The swamiji is not alone. The entire region of Saurashtra, along with
neighbouring Kutch, a half-desert, half-salty marsh region, has become
the engine of a farming revolution in Gujarat, propelling the state
into one of the fastest growing agricultural economies in the country.
Gujarat’s agriculture has grown 9.6 percent per year in the last
decade or so, surpassing the national growth rate of 2.9 percent and
boosting rural incomes.

Agriculture in India has been condemned to an annual growth of 4
percent or less ever since the nation’s economic reforms pushed it
towards a service-oriented economy. The share of agriculture in
India’s gross domestic product (GDP) has fallen to just 16.6 percent
from 46.3 percent about six decades ago. Somewhere, policymakers
seemed to have ignored the importance of farming to the economy. But
Gujarat hasn’t allowed its keenness to promote industry overshadow its
farming sector.

“Although widely lauded for adopting an aggressive industrial policy
that has made Gujarat a much-favoured destination for investment, the
Bharatiya Janata Party (BJP) has actually devoted a great deal of
energy and resources to accelerating agricultural growth in the state
through a broad spectrum of policy initiatives,” say agricultural
scientist Ashok Gulati and four others in an article published by the
Economic and Political Weekly.

Studying the various points of attack that the state has used to
revive agriculture could thus unveil important lessons for the whole
country. After all, if the water-starved Saurashtra and Kutch could do
it, why not the rest of India?

Fertile Policies
At first glance, the agricultural miracle in Gujarat seems to have
been supported by factors such as good monsoon for most of the decade,
increasing minimum support prices from the Centre and the spread of BT
cotton, a lucrative cash crop.

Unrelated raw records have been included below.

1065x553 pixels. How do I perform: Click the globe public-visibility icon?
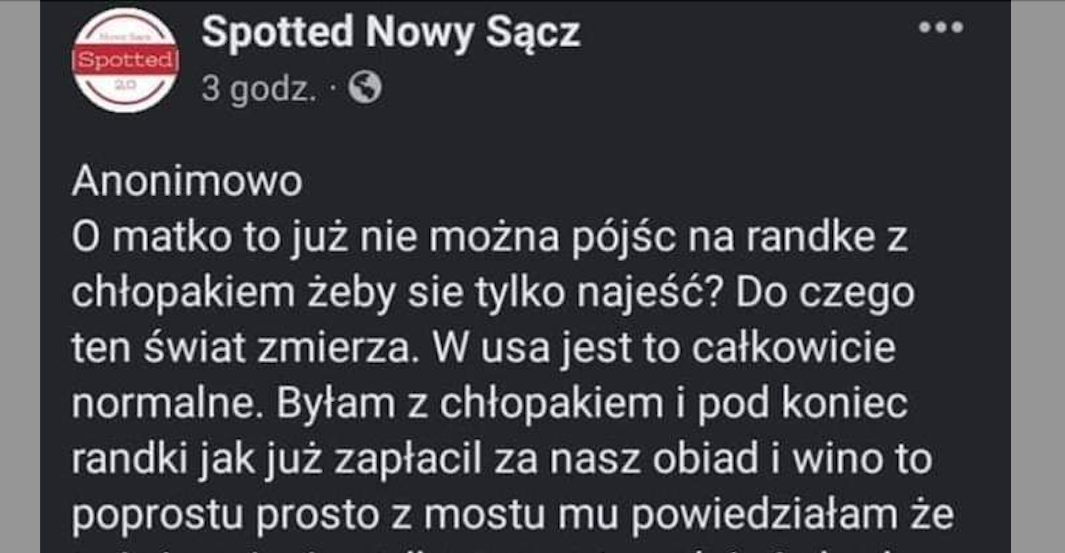tap(365, 90)
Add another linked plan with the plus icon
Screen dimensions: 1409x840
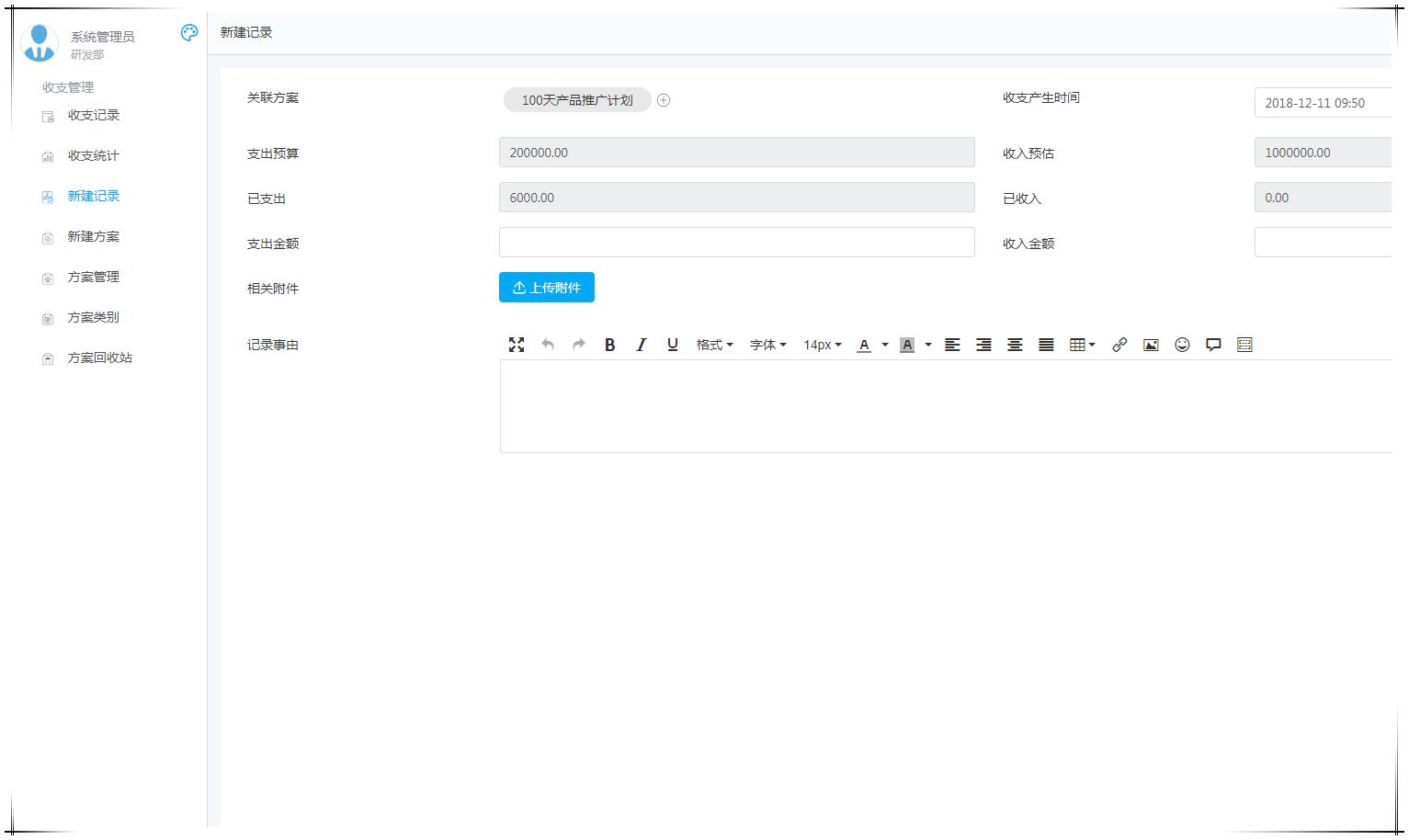point(664,100)
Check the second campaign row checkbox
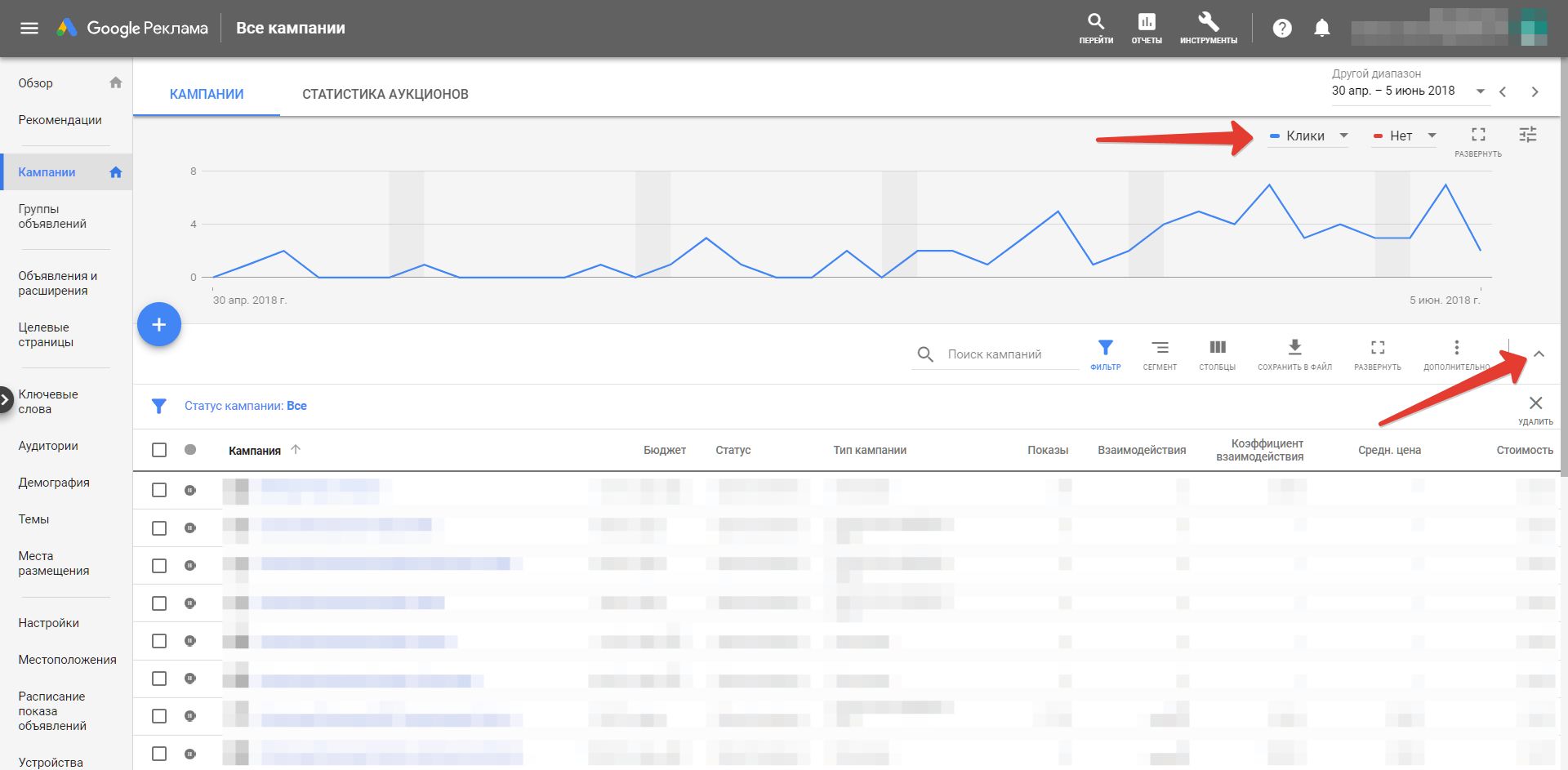Image resolution: width=1568 pixels, height=770 pixels. pos(159,528)
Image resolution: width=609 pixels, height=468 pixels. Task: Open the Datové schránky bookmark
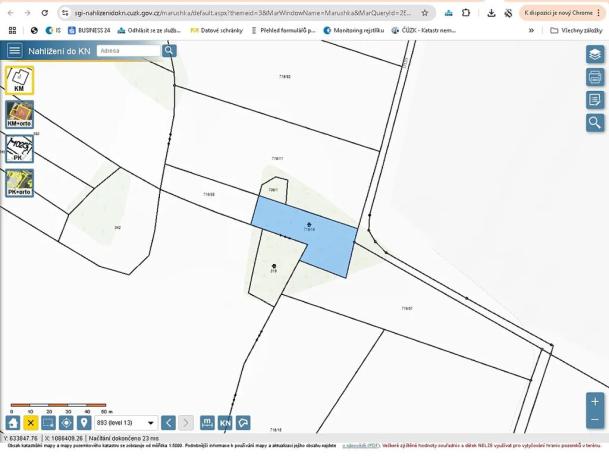coord(216,30)
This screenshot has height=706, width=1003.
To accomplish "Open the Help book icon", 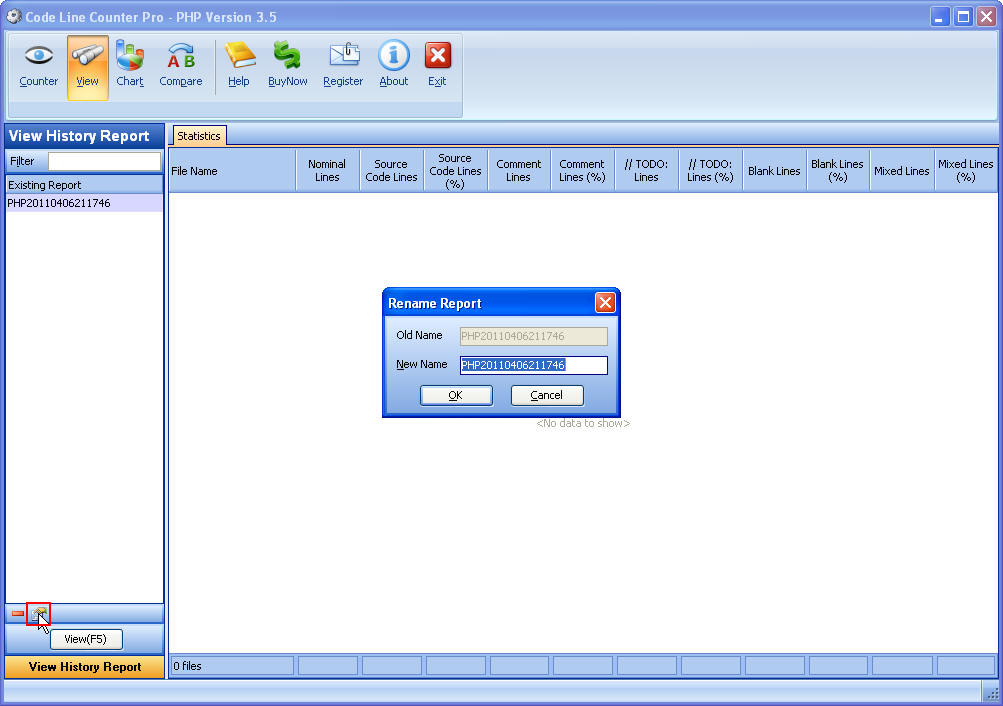I will [x=239, y=63].
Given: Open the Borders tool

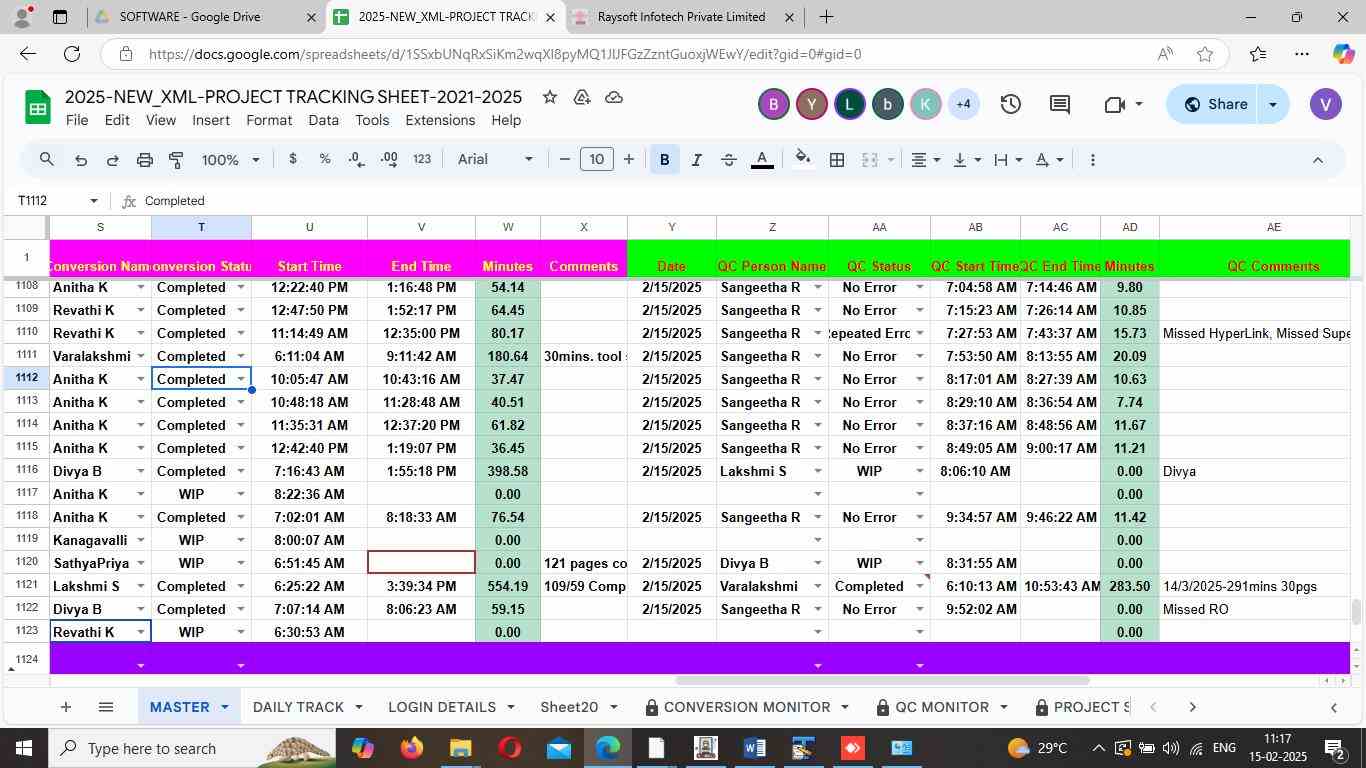Looking at the screenshot, I should click(837, 160).
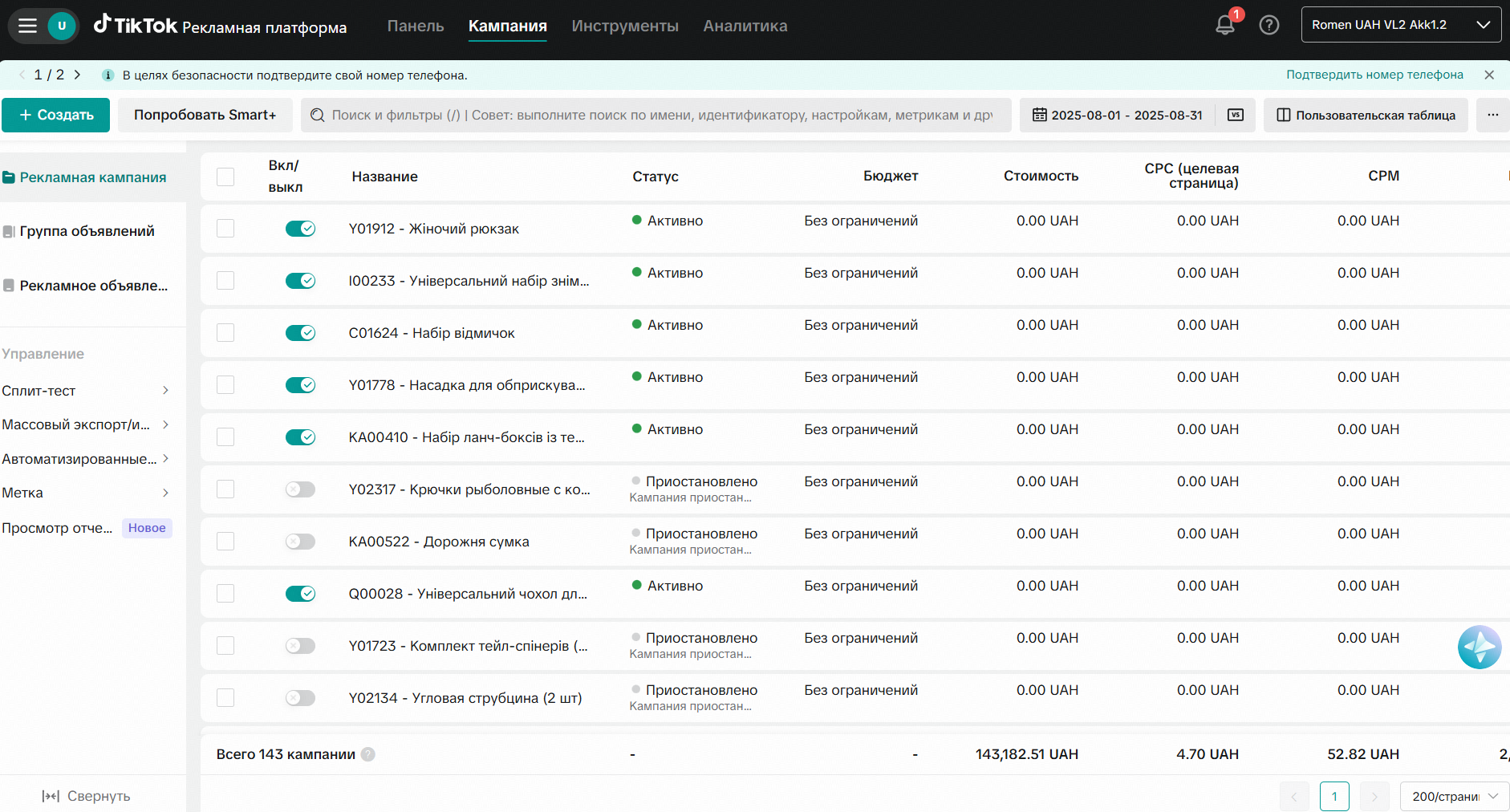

But all these benefits were available
to other parts of the country as well and the superlative performance
of Gujarat is not explained by them.

Gujarat was early to amend the laws governing the marketing of
agricultural produce and allow farmers to sell their output directly
to private buyers. Even today, many states haven’t done so and keep
the farmer tied to the official procurement hubs. Some have gone back
on reforms. But Gujarat has persisted with opening up market access to
farmers.

This also opened up contract farming. In 2004-05, Gujarat took an
unusual step. It allowed companies to buy crops from farmers a year in
advance. This helped the farmers hedge against price upheavals and
guaranteed a minimum price. What’s more, there is also some
flexibility to allow higher payments if prices rose at the time of
transaction. While it reduced market risks for the farmer, it also
encouraged companies to invest in farming indirectly.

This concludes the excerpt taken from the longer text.